Ad uccidere Saman Abbas è stato lo zio Danish Hasnain. Lo ha ribadito nell’incidente probatorio il fratello 16enne della ragazza d’origine pachistana scomparsa da quasi un mese e mezzo a Novellara, nella Bassa Reggiana. La testimonianza del minore è stata cristallizata, confermando quanto già aveva detto agli inquirenti sull’omicidio della sorella diciottenne. L’audizione protetta stamattina in tribunale davanti al gip a Reggio Emilia era cominciata alle 9.30 ed è durata poco più di due ore. Durante l’audizione, stando alle ricostruzioni, il fratello di Saman avrebbe protetto i genitori nel rispondere alle domande. Il ragazzo è ancora sotto protezione in una comunità e, come riferito dalla Gazzetta di Reggio nei giorni scorsi, avrebbe tentato di scappare. Hasnain, 33enne, è ricercato in Europa insieme agli altri indagati: i genitori di Saman, Shabbar Abbas e Nazia Shaheen, fuggiti in Pakistan, e il cugino Nomanulhaq Nomanhulaq che pure si presume sia in Europa.

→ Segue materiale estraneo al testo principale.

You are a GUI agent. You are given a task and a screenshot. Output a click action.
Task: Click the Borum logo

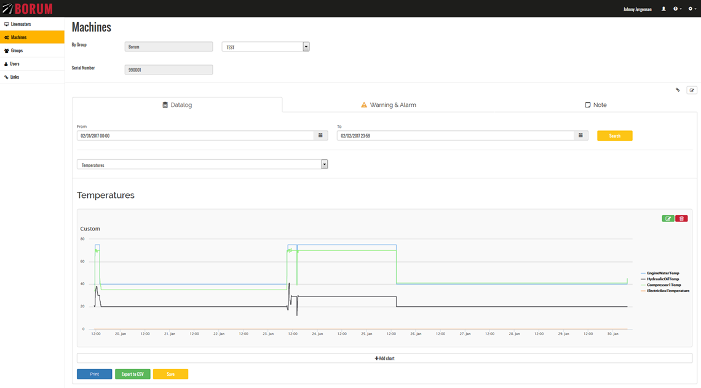click(x=28, y=9)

L’altro cugino indagato, Ikram Ijaz, unico arrestato della vicenda, ha assistito all’audizione di stamattina in videocollegamento dal carcere di Reggio Emilia: lì è detenuto dal 9 giugno quando è stato consegnato all’Italia dalle autorità francesi che lo avevano fermato il 28 maggio scorso mentre fuggiva verso la Spagna. Tutti e cinque gli indagati sono accusati di omicidio premeditato, occultamento di cadavere e sequestro di persona. Ijaz, hanno detto i suoi avvocati difensori, ha confermato la volontà di rendere dichiarazioni spontanee al pm e “lo faremo prima possibile”. Ijaz era stato ripreso il 29 aprile dalle telecamere di sorveglianza dell’azienda agricola dove viveva e lavorava la famiglia di Saman, mentre con lo zio Danish Hasnain e l’altro cugino Nomanhulaq Nomanhulaq si dirigevano verso i campi con pale, piede di porco e un secchio, presumibilmente per scavare la fossa in cui celare il corpo. Era il giorno prima del presunto delitto avvenuto nella notte tra il 30 aprile e il primo maggio. Nell’interrogatorio di garanzia del 12 giugno scorso in tribunale a Reggio Emilia si è detto “estraneo alla vicenda”, ma ha espresso la volontà – ribadita oggi dai legali difensori – di collaborare con la magistratura.